# HG changeset patch
# User kbarrett
# Date 1430516292 14400
#      Fri May 01 17:38:12 2015 -0400
# Node ID 0d5b2d7c32587dae044ed0e6416d64d224707002
# Parent  ff6facebf36f7a8baaf0fe3425067797b09e7a1c
8075215: SATB buffer processing found reclaimed humongous object
Summary: Don't assume SATB buffer entries are valid objects
Reviewed-by: brutisso, ecaspole

diff --git a/src/share/vm/gc_implementation/g1/concurrentMark.cpp b/src/share/vm/gc_implementation/g1/concurrentMark.cpp
--- a/src/share/vm/gc_implementation/g1/concurrentMark.cpp
+++ b/src/share/vm/gc_implementation/g1/concurrentMark.cpp
@@ -2640,24 +2640,41 @@
   _nextMarkBitMap  = (CMBitMap*)  temp;
 }
 
-class CMObjectClosure;
-
-// Closure for iterating over objects, currently only used for
-// processing SATB buffers.
-class CMObjectClosure : public ObjectClosure {
+// Closure for marking entries in SATB buffers.
+class CMSATBBufferClosure : public SATBBufferClosure {
 private:
   CMTask* _task;
+  G1CollectedHeap* _g1h;
+
+  // This is very similar to CMTask::deal_with_reference, but with
+  // more relaxed requirements for the argument, so this must be more
+  // circumspect about treating the argument as an object.
+  void do_entry(void* entry) const {
+    _task->increment_refs_reached();
+    HeapRegion* hr = _g1h->heap_region_containing_raw(entry);
+    if (entry < hr->next_top_at_mark_start()) {
+      // Until we get here, we don't know whether entry refers to a valid
+      // object; it could instead have been a stale reference.
+      oop obj = static_cast<oop>(entry);
+      assert(obj->is_oop(true /* ignore mark word */),
+             err_msg("Invalid oop in SATB buffer: " PTR_FORMAT, p2i(obj)));
+      _task->make_reference_grey(obj, hr);
+    }
+  }
 
 public:
-  void do_object(oop obj) {
-    _task->deal_with_reference(obj);
+  CMSATBBufferClosure(CMTask* task, G1CollectedHeap* g1h)

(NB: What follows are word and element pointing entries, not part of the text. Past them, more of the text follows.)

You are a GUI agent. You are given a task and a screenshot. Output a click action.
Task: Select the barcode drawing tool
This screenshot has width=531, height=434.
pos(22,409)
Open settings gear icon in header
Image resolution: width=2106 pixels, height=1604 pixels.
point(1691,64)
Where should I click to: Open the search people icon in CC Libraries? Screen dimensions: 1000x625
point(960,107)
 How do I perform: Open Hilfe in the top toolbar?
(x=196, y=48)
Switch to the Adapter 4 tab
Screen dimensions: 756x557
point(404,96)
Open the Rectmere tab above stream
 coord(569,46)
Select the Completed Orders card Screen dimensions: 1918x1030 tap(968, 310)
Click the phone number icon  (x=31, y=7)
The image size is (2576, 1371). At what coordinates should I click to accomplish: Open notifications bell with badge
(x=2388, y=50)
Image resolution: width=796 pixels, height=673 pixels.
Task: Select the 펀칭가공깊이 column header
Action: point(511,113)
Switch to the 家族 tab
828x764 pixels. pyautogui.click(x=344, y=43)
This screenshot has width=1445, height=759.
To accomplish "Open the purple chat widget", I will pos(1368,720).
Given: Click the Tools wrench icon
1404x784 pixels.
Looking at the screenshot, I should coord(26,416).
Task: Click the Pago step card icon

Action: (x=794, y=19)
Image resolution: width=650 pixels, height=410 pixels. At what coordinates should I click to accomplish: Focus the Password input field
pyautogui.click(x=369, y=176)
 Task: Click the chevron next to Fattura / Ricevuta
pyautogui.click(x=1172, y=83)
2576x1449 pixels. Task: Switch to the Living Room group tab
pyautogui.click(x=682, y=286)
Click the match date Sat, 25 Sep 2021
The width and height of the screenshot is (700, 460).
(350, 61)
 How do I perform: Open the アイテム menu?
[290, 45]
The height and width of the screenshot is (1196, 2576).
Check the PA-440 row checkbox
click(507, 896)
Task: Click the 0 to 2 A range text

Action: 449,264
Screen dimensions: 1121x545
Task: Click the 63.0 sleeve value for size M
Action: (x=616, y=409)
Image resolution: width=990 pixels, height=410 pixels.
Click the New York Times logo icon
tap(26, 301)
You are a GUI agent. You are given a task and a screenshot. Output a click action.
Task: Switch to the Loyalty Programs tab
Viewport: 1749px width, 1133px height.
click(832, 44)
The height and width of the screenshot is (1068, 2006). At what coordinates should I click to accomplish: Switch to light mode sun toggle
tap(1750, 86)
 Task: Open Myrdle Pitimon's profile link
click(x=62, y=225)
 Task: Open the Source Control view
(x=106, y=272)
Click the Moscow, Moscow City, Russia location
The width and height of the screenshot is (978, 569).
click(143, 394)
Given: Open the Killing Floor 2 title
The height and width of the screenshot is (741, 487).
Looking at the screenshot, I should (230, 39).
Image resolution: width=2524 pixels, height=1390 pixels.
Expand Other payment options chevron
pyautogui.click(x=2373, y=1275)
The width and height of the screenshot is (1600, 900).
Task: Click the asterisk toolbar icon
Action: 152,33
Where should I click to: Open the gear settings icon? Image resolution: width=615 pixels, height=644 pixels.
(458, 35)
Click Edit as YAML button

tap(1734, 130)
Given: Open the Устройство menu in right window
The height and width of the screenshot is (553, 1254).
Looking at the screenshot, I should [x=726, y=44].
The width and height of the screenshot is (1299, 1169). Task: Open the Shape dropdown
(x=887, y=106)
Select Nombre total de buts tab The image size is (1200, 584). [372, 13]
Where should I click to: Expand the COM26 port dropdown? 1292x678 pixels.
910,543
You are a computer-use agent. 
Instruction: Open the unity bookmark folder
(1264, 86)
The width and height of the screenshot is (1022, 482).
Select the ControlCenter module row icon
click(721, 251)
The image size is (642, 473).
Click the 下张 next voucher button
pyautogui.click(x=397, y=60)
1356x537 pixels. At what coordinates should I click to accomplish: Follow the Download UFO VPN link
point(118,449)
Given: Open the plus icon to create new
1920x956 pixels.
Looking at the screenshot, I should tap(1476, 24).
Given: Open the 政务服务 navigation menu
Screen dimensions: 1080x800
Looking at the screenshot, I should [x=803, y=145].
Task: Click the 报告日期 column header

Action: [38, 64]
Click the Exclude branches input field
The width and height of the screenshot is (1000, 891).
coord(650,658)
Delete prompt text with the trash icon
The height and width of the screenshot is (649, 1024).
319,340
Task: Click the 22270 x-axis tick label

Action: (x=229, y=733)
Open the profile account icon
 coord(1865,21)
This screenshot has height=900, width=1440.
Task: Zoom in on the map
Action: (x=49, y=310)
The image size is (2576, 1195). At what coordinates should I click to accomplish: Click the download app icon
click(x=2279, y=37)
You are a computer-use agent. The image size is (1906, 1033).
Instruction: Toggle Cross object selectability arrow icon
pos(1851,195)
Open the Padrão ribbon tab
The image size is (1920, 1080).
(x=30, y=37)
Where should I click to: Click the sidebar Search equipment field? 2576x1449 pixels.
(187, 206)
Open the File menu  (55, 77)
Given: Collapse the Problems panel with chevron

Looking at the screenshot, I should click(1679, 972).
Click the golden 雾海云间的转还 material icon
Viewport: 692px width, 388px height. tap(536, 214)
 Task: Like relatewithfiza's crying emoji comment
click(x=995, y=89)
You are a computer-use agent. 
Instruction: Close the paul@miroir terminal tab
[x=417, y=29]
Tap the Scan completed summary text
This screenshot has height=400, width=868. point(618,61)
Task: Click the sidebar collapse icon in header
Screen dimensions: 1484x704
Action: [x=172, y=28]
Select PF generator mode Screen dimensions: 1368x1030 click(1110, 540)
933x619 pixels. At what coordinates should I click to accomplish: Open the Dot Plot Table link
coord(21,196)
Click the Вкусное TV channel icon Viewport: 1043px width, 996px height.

+    : _task(task), _g1h(g1h) { }
+
+  virtual void do_buffer(void** buffer, size_t size) {
+    for (size_t i = 0; i < size; ++i) {
+      do_entry(buffer[i]);
+    }
   }
-
-  CMObjectClosure(CMTask* task) : _task(task) { }
 };
 
 class G1RemarkThreadsClosure : public ThreadClosure {
-  CMObjectClosure _cm_obj;
+  CMSATBBufferClosure _cm_satb_cl;
   G1CMOopClosure _cm_cl;
   MarkingCodeBlobClosure _code_cl;
   int _thread_parity;
@@ -2665,7 +2682,9 @@
 
  public:
   G1RemarkThreadsClosure(G1CollectedHeap* g1h, CMTask* task, bool is_par) :
-    _cm_obj(task), _cm_cl(g1h, g1h->concurrent_mark(), task), _code_cl(&_cm_cl, !CodeBlobToOopClosure::FixRelocations),
+    _cm_satb_cl(task, g1h),
+    _cm_cl(g1h, g1h->concurrent_mark(), task),
+    _code_cl(&_cm_cl, !CodeBlobToOopClosure::FixRelocations),
     _thread_parity(SharedHeap::heap()->strong_roots_parity()), _is_par(is_par) {}
 
   void do_thread(Thread* thread) {
@@ -2681,11 +2700,11 @@
         // live by the SATB invariant but other oops recorded in nmethods may behave differently.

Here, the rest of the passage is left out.